» What you are asked to do
Change every occurrence of "Locate an element" in the records below to "Find an element", and leave everything else as it is.

== Exercise inputs ==

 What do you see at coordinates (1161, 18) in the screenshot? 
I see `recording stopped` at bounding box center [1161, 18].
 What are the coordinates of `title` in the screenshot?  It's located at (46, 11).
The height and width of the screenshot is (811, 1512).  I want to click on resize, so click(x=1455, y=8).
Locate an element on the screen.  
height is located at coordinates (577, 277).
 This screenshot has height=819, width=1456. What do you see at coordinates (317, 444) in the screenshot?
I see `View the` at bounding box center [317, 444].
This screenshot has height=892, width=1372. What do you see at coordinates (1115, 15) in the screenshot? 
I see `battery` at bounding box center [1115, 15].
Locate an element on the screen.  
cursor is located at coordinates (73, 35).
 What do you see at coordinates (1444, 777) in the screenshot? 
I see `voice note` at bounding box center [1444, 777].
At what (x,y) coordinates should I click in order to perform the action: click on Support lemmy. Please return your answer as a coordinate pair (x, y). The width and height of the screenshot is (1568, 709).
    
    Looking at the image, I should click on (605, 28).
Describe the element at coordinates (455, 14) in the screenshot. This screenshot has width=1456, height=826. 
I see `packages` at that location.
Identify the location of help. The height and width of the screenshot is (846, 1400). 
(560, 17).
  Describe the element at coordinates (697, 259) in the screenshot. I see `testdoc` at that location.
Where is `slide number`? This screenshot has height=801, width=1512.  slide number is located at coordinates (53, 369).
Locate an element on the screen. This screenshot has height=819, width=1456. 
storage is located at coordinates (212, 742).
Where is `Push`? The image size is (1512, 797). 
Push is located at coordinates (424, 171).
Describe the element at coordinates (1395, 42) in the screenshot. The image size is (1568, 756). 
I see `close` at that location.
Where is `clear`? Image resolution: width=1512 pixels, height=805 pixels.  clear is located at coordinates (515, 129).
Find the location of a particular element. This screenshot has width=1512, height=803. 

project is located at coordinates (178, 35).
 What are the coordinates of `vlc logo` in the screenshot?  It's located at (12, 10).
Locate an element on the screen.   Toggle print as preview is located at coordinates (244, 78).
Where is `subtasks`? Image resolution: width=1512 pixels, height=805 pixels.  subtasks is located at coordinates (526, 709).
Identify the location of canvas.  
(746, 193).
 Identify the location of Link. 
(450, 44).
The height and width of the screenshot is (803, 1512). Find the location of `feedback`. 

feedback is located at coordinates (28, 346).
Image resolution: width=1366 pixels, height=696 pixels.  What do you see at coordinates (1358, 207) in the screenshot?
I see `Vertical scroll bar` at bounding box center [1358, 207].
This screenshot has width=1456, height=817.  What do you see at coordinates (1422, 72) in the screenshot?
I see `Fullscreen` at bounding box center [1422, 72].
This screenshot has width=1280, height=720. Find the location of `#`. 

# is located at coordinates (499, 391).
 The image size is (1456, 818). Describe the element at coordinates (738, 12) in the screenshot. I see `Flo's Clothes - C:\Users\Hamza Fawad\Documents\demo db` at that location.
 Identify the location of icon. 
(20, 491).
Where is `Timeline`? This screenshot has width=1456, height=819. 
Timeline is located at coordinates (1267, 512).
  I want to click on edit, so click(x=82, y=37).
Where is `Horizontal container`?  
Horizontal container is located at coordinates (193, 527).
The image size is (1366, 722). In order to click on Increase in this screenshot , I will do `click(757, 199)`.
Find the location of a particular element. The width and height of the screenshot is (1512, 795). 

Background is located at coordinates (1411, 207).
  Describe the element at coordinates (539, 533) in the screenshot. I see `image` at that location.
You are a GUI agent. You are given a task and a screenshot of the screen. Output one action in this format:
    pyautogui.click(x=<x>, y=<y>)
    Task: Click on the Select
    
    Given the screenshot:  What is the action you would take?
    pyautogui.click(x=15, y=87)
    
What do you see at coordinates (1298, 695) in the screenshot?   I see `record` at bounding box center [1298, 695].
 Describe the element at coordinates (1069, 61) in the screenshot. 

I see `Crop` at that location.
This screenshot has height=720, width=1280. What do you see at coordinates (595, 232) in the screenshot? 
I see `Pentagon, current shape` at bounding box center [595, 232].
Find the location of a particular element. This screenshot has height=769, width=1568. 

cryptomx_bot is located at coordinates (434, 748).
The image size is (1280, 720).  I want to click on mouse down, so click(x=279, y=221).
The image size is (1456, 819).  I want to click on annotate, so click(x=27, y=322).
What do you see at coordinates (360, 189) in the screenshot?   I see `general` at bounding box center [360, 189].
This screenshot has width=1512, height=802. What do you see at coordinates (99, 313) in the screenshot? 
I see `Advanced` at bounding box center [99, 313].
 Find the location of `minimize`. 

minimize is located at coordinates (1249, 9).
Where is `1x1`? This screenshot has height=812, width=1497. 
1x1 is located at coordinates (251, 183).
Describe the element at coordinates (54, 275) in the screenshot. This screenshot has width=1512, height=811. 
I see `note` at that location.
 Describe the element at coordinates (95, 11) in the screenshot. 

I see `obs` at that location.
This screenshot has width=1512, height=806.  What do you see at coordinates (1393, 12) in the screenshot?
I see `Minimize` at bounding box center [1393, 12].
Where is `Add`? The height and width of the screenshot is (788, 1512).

===

» Answer
 What do you see at coordinates (1161, 18) in the screenshot? 
I see `recording stopped` at bounding box center [1161, 18].
 What are the coordinates of `title` in the screenshot?  It's located at (46, 11).
The height and width of the screenshot is (811, 1512).  I want to click on resize, so click(x=1455, y=8).
Find an element on the screen.  
height is located at coordinates (577, 277).
 This screenshot has height=819, width=1456. What do you see at coordinates (317, 444) in the screenshot?
I see `View the` at bounding box center [317, 444].
This screenshot has height=892, width=1372. What do you see at coordinates (1115, 15) in the screenshot? 
I see `battery` at bounding box center [1115, 15].
Find an element on the screen.  
cursor is located at coordinates (73, 35).
 What do you see at coordinates (1444, 777) in the screenshot? 
I see `voice note` at bounding box center [1444, 777].
At what (x,y) coordinates should I click in order to perform the action: click on Support lemmy. Please return your answer as a coordinate pair (x, y). The width and height of the screenshot is (1568, 709).
    
    Looking at the image, I should click on (605, 28).
Describe the element at coordinates (455, 14) in the screenshot. This screenshot has width=1456, height=826. 
I see `packages` at that location.
Identify the location of help. The height and width of the screenshot is (846, 1400). 
(560, 17).
  Describe the element at coordinates (697, 259) in the screenshot. I see `testdoc` at that location.
Where is `slide number`? This screenshot has height=801, width=1512.  slide number is located at coordinates (53, 369).
Find an element on the screen. This screenshot has height=819, width=1456. 
storage is located at coordinates (212, 742).
Where is `Push`? The image size is (1512, 797). 
Push is located at coordinates (424, 171).
Describe the element at coordinates (1395, 42) in the screenshot. The image size is (1568, 756). 
I see `close` at that location.
Where is `clear`? Image resolution: width=1512 pixels, height=805 pixels.  clear is located at coordinates (515, 129).
Find the location of a particular element. This screenshot has width=1512, height=803. 

project is located at coordinates (178, 35).
 What are the coordinates of `vlc logo` in the screenshot?  It's located at (12, 10).
Find an element on the screen.   Toggle print as preview is located at coordinates (244, 78).
Where is `subtasks`? Image resolution: width=1512 pixels, height=805 pixels.  subtasks is located at coordinates (526, 709).
Identify the location of canvas.  
(746, 193).
 Identify the location of Link. 
(450, 44).
The height and width of the screenshot is (803, 1512). Find the location of `feedback`. 

feedback is located at coordinates (28, 346).
Image resolution: width=1366 pixels, height=696 pixels.  What do you see at coordinates (1358, 207) in the screenshot?
I see `Vertical scroll bar` at bounding box center [1358, 207].
This screenshot has width=1456, height=817.  What do you see at coordinates (1422, 72) in the screenshot?
I see `Fullscreen` at bounding box center [1422, 72].
This screenshot has width=1280, height=720. Find the location of `#`. 

# is located at coordinates (499, 391).
 The image size is (1456, 818). Describe the element at coordinates (738, 12) in the screenshot. I see `Flo's Clothes - C:\Users\Hamza Fawad\Documents\demo db` at that location.
 Identify the location of icon. 
(20, 491).
Where is `Timeline`? This screenshot has width=1456, height=819. 
Timeline is located at coordinates (1267, 512).
  I want to click on edit, so click(x=82, y=37).
Where is `Horizontal container`?  
Horizontal container is located at coordinates (193, 527).
The image size is (1366, 722). In order to click on Increase in this screenshot , I will do `click(757, 199)`.
Find the location of a particular element. The width and height of the screenshot is (1512, 795). 

Background is located at coordinates (1411, 207).
  Describe the element at coordinates (539, 533) in the screenshot. I see `image` at that location.
You are a GUI agent. You are given a task and a screenshot of the screen. Output one action in this format:
    pyautogui.click(x=<x>, y=<y>)
    Task: Click on the Select
    
    Given the screenshot:  What is the action you would take?
    pyautogui.click(x=15, y=87)
    
What do you see at coordinates (1298, 695) in the screenshot?   I see `record` at bounding box center [1298, 695].
 Describe the element at coordinates (1069, 61) in the screenshot. 

I see `Crop` at that location.
This screenshot has height=720, width=1280. What do you see at coordinates (595, 232) in the screenshot? 
I see `Pentagon, current shape` at bounding box center [595, 232].
Find the location of a particular element. This screenshot has height=769, width=1568. 

cryptomx_bot is located at coordinates (434, 748).
The image size is (1280, 720).  I want to click on mouse down, so click(x=279, y=221).
The image size is (1456, 819).  I want to click on annotate, so click(x=27, y=322).
What do you see at coordinates (360, 189) in the screenshot?   I see `general` at bounding box center [360, 189].
This screenshot has width=1512, height=802. What do you see at coordinates (99, 313) in the screenshot? 
I see `Advanced` at bounding box center [99, 313].
 Find the location of `minimize`. 

minimize is located at coordinates (1249, 9).
Where is `1x1`? This screenshot has height=812, width=1497. 
1x1 is located at coordinates (251, 183).
Describe the element at coordinates (54, 275) in the screenshot. This screenshot has width=1512, height=811. 
I see `note` at that location.
 Describe the element at coordinates (95, 11) in the screenshot. 

I see `obs` at that location.
This screenshot has width=1512, height=806.  What do you see at coordinates (1393, 12) in the screenshot?
I see `Minimize` at bounding box center [1393, 12].
Where is `Add`? The height and width of the screenshot is (788, 1512).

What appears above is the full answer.